Kantor berita pemerintah Anadoulu Agency pada Selasa (12/9/2023) melaporkan Presiden Turki Recep Tayyip Erdogan mengatakan negaranya akan mengirim 168 tim pencarian dan penyelamatan serta bantuan kemanusiaan ke Benghazi.
Departemen Perlindungan Sipil negara itu pada Selasa 12/9/2023) mengatakan Italia mengirimkan tim pertahanan sipil untuk membantu operasi penyelamatan.
Kedutaan Besar AS di Tripoli, Libya, mengumumkan bahwa utusan khususnya, Duta Besar Richard Norland, telah membuat pernyataan resmi mengenai kebutuhan kemanusiaan.
“Hal ini akan memberikan otorisasi pendanaan awal yang akan diberikan Amerika Serikat untuk mendukung upaya bantuan di Libya. Kami berkoordinasi dengan mitra PBB dan otoritas Libya untuk menilai cara terbaik untuk menargetkan bantuan resmi AS,” tulisnya di X (sebelumnya dikenal sebagai Twitter).
Presiden Uni Emirat Arab (UEA), Zayed Al Nahyan, telah mengarahkan pengiriman bantuan dan tim pencarian dan penyelamatan sambil menyampaikan belasungkawa kepada mereka yang terkena dampak bencana tersebut.

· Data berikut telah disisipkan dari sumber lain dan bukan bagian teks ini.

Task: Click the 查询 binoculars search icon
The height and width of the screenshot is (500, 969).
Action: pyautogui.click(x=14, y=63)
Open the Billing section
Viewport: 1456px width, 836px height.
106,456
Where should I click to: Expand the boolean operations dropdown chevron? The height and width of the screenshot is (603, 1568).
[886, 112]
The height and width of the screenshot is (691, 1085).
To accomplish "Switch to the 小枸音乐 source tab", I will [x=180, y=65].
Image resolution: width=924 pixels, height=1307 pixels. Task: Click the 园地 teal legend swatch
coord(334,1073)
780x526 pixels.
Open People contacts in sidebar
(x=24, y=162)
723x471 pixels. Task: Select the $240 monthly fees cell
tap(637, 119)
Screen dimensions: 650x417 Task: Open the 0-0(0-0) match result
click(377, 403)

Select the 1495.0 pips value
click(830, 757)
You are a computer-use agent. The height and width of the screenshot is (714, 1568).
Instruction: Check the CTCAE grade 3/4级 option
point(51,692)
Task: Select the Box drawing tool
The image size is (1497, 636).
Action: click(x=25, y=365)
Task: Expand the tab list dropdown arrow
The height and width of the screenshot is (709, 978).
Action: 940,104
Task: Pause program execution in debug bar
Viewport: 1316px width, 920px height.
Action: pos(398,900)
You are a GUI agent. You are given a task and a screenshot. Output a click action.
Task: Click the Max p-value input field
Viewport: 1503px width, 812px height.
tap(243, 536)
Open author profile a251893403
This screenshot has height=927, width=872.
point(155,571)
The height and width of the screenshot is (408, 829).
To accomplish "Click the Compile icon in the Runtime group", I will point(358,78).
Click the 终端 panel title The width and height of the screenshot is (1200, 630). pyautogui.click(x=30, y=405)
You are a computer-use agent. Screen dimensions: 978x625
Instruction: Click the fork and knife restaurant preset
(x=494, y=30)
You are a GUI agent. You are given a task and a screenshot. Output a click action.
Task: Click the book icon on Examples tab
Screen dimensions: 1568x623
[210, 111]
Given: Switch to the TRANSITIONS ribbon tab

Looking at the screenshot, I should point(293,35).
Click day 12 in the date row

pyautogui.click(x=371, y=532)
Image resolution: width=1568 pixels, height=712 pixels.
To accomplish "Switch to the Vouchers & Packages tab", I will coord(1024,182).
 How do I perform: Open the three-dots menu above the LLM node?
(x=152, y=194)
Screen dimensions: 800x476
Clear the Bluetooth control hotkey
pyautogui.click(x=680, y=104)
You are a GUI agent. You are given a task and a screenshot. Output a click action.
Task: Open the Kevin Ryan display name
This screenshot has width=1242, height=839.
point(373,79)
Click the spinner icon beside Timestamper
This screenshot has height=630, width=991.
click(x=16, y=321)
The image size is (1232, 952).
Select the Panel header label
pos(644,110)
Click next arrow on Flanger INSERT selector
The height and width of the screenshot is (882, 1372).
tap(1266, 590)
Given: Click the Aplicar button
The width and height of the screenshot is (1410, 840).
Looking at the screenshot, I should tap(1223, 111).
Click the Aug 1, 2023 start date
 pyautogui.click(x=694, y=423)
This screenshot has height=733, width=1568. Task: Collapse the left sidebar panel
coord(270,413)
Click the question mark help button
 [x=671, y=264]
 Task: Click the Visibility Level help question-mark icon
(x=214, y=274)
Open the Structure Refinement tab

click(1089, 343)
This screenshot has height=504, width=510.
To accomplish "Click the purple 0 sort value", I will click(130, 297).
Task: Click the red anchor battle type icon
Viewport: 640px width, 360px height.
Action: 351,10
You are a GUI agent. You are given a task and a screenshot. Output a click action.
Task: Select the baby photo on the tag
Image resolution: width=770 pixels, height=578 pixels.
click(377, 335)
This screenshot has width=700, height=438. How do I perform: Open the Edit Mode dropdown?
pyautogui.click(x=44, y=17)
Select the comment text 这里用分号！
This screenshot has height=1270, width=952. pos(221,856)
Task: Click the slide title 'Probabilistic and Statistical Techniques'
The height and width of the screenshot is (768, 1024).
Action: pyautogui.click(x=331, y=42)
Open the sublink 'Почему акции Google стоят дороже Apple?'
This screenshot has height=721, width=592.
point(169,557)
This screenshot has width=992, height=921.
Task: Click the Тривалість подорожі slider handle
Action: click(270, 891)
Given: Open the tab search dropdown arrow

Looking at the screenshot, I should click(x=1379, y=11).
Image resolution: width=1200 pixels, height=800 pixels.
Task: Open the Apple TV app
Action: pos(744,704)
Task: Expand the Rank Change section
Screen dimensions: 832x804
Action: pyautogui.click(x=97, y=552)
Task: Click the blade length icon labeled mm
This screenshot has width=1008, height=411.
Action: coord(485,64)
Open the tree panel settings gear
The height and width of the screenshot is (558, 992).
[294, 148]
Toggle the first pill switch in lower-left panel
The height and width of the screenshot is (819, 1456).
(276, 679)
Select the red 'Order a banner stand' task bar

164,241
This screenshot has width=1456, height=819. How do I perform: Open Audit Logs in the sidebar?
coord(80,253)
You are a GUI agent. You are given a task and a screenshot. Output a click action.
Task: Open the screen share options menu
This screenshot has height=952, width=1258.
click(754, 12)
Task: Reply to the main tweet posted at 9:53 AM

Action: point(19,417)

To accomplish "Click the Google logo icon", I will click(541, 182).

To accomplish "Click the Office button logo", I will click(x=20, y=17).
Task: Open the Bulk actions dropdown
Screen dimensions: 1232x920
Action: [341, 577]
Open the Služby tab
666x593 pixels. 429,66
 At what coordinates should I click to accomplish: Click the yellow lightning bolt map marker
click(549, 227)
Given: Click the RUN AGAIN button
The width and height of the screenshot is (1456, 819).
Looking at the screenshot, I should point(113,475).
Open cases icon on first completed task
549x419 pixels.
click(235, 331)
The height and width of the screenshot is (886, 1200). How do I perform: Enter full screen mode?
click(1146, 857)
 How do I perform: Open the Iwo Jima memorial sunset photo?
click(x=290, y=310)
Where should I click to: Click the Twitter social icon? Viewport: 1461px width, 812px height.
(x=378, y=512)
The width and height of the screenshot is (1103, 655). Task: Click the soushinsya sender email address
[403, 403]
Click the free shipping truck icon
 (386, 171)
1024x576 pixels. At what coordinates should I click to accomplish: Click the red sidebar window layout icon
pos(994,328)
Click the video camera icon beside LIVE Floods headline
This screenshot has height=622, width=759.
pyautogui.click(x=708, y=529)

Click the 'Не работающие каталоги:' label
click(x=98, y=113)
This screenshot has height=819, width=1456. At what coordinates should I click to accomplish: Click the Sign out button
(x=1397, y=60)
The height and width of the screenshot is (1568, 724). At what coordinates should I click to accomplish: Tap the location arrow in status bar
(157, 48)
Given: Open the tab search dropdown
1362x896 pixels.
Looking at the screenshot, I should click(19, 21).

Presiden Mesir Abdel-Fattah El-Sisi juga menyampaikan belasungkawa kepada Libya. “Saya berharap pemulihan yang cepat bagi mereka yang terluka, dan saya berharap krisis ini akan segera berlalu dan rakyat Libya bersatu dalam persatuan,” kata El-Sisi dalam sebuah pernyataan di media sosial.
Badai mencapai puncaknya di timur laut Libya pada Senin (11/9/2023), menurut pernyataan dari Organisasi Meteorologi Dunia, mengutip Pusat Meteorologi Nasional Libya.
Badai di Libya terjadi setelah banjir mematikan di banyak wilayah lain di dunia termasuk Eropa Selatan dan Hong Kong.